A wild panther shifter loose in the LAX!
Angelina is the babysitter or the manager for the Manhattan Ten with total recall ability. Meaning she never forgets a thing. There is a super hero group for every area like New Orleans and such. And Angelina AKA Angel manages the Manhattan group. They save the humans from paranormal threats.
A hero recruitment program in UCLA goes haywire when she’s sent to retrieve a wild panther shifter in the airport but also has to figure out who is siding with the anti-supers.
This is my first time to read a Manhattan Ten book, so I was surprised to find I totally fell in love with the characters. I’m not only talking about the main characters. This was written in a way that the appropriate reaction is shown for the appropriate character.

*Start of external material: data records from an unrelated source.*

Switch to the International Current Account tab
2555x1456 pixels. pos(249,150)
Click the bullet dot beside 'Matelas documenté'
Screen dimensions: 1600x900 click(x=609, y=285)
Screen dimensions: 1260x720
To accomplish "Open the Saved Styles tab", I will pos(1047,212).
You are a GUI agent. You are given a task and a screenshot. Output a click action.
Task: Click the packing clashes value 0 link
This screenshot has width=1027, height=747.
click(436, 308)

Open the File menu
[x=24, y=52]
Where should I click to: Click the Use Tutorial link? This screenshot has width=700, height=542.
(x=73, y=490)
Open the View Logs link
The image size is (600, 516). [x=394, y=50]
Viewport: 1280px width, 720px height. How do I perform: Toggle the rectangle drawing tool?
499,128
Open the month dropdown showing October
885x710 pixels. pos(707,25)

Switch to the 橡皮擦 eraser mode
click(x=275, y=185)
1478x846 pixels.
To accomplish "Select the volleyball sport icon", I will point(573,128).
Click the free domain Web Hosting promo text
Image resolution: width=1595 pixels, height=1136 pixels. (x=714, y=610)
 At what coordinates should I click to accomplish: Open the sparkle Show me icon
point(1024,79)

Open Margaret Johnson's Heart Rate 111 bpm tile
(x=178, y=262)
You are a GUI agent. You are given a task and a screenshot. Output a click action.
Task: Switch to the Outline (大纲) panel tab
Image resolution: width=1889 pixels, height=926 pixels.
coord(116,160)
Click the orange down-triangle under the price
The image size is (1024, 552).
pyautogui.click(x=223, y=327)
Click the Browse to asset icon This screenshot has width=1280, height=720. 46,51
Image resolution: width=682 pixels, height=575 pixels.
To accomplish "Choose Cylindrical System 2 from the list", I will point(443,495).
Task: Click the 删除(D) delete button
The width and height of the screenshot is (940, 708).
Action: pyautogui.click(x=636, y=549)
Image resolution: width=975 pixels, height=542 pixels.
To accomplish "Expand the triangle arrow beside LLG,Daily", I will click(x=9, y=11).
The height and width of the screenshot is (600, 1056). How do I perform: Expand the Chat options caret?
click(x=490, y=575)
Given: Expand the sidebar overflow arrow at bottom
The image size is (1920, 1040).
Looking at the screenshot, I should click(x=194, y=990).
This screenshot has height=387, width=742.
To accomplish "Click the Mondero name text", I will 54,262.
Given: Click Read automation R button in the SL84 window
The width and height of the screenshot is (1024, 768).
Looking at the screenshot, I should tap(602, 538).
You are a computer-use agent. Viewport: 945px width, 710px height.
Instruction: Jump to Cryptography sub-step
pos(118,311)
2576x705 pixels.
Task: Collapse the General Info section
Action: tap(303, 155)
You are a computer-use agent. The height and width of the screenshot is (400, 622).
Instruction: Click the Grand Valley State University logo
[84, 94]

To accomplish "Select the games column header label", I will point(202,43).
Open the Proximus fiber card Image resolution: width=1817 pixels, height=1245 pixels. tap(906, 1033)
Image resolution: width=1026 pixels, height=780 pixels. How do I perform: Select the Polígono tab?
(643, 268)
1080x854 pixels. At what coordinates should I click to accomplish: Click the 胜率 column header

Angel is a strong iron-willed woman with a skill that could put a damper on some aspects of a relationship. So I was curious to see the development of the chemistry she had with Quan, the wild panther shifter she rescued in the airport.
Quan is a panther shifter who has literally lived in the jungle until he thought he needed a change and tried to travel without a Visa. He not only gets tangled in conspiracy and but he finds his mate.
Since this is the fourth book I think that Ms. Dodge did a good job providing a lot of background info but I would still say that there was some that was missing. However, for me the highlight was the relationship between Quan and Angel right up until the climax.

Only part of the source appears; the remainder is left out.